The Daily Telegraph’s Jeremy Warner is predictably skeptical about quite how good such a firewall would be, but then gets to the heart of the problem:
By flooding the battered European banking system with cheap liquidity, the European Central Bank has bought time, but for what? There are still no convincing answers on how the eurozone periphery is going to be returned to competitiveness.
Almost every viable solution has essentially been ruled out. Germany won’t accept the higher rate of domestic inflation which would allow the periphery an easier path back to relative competitiveness, but nor will accept permanent transfers to finance the south’s continued current account deficits.
All rests on the idea that structural reform will in time deliver the wage and price competitiveness the south needs to close the gap with Germany. The European Commission has been set the task of explaining how it thinks competitiveness will be restored, with numbers attached. Will this give markets the confidence they need to start funding the stricken eurozone periphery once more? This seems unlikely.
Spain has become the flash point du jour. Unlike Greece, which was primarily a fiscal crisis caused by excessive public spending, Spain is primarily a banking crisis caused by a credit and construction boom. Here in Washington, the Spanish delegation has indicated that it intends finally to grip the banking problem through the well tried solution of separating out the rotten assets and placing them in hived off bad banks. However, details remain sketchy and there is no certainty this can be done without recourse to outside funding. If the state is to assume responsibility for all the bad assets, this will make its fiscal position even more precarious.
But even if this does succeed in stemming the immediate banking crisis, it doesn’t address the more fundamental problem of lost competitiveness, highlighted in a widening current account deficit which one way or another has to be financed.

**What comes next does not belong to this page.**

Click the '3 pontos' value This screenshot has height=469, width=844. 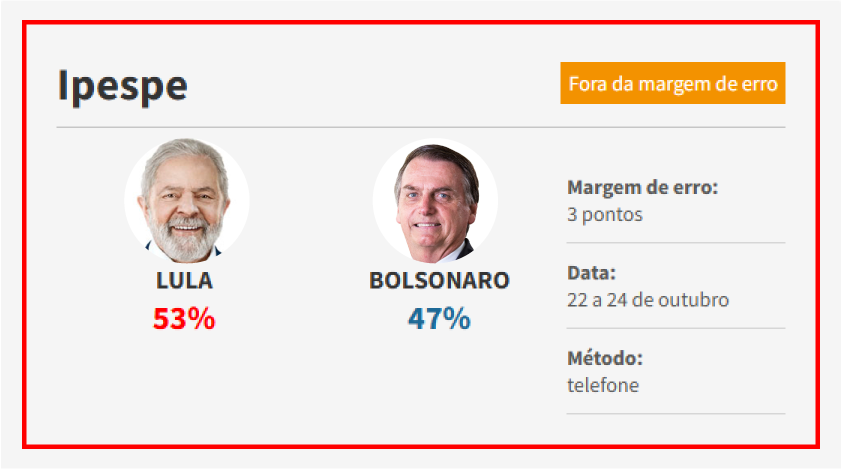(604, 214)
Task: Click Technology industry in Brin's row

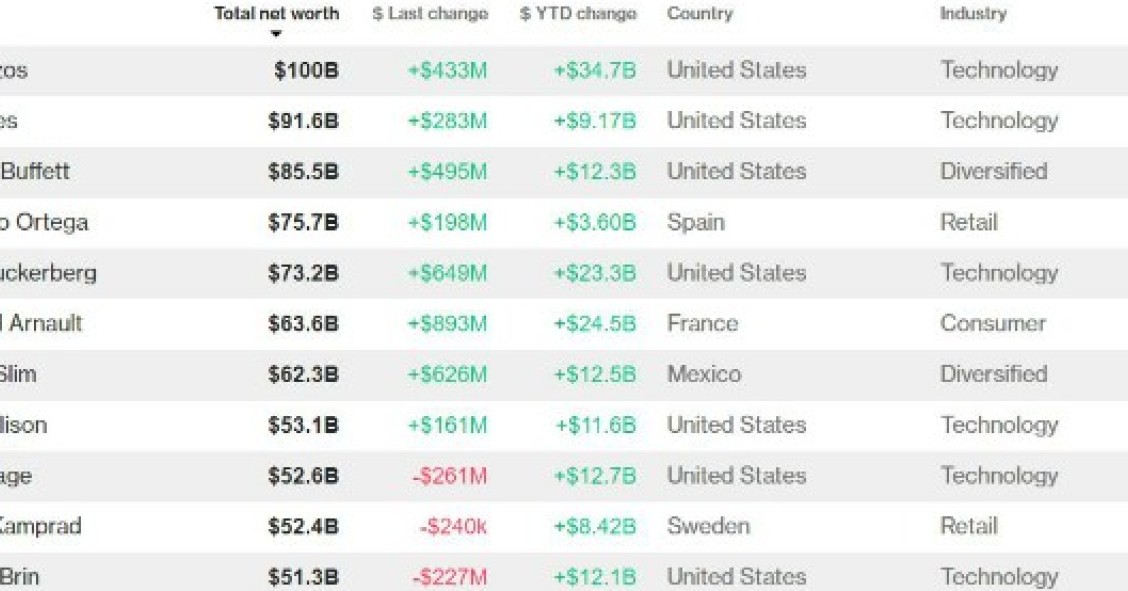Action: pyautogui.click(x=1000, y=576)
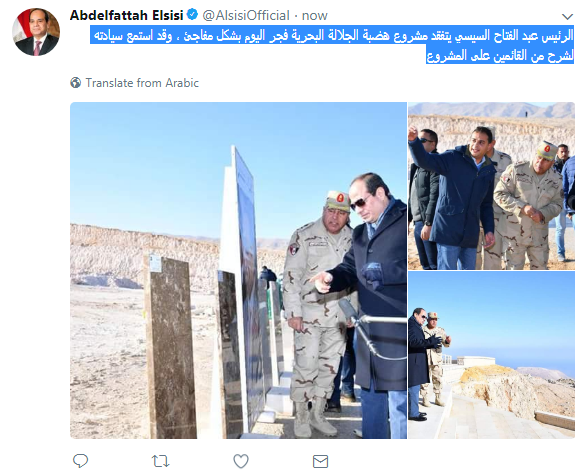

The bottom line is that there are really only three ways in which the euro crisis can be resolved. Two of these options – a smaller eurozone shed of its uncompetitive south, and permanent fiscal transfers from north to south to finance the deficits – have been rejected. That leaves the euro’s future entirely dependent on restoration of competitiveness through austerity and structural reform. Can this succeed? I doubt it. Repeated rounds of austerity is undermining support for structural reform, which in any case cannot in itself restore the domestic demand necessary for decent levels of growth.